By incorporating community tourism into the life plans of the communities, the leaders have found a relatively easy way to include, at least on paper, a good part of the community. In other words, these projects are a tool commonly used by leaders to demonstrate their management. But in practice, the level of commitment, responsibility and participation of community members in community tourism programs is very variable and does not always correspond to the pattern of distribution of income from the program. This inequity is the result of the interplay of competing interests that exists in all human communities and that only strong, wise and honest leadership can control.

The profusion of projects to train, design and evaluate community tourism programs by foundations and related organizations is surprising if contrasted with the scarcity of projects and activities that effectively bring tourists to the programs. The Ministry of Tourism does not escape this trend, three of the four components of its Community Tourism

program, are technical assistance, training and implementation of quality standards, only the last component is promotion. It would not occur to anyone to deny the need for training, evaluation and development of adequate standards for the success of a tourism program. However, many of the foundations and cooperation agencies stay there because it is a much easier way to demonstrate management by presenting a report with the results of a few days' evaluation or a typical training workshop of dubious results, considering the modular antipedagogic methodologies they use.
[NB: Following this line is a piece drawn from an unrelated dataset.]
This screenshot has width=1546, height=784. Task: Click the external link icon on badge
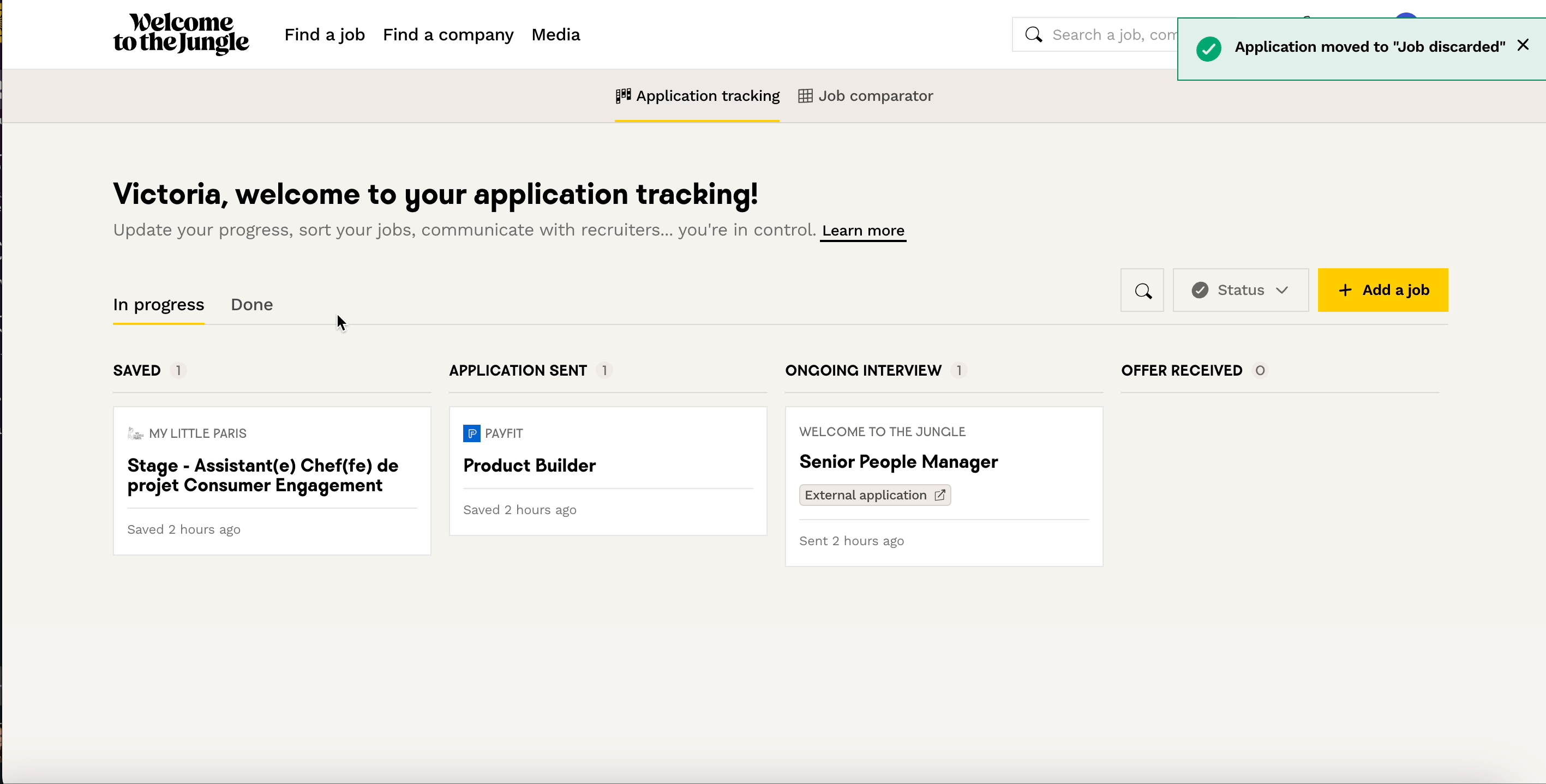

As an implication for management, the results of this research may be useful, first of all, for the local community that benefits from the activity generated by community tourism. The managers of the community tourism must continue betting on the sustainable development of the same, since it could generate numerous benefits for the local community, as well as improving the conservation of natural resources. On the other hand, government entities should consider the results obtained in this study, because they could improve tourism development in areas with potential for community tourism, in order to promote the sustainable development of local communities.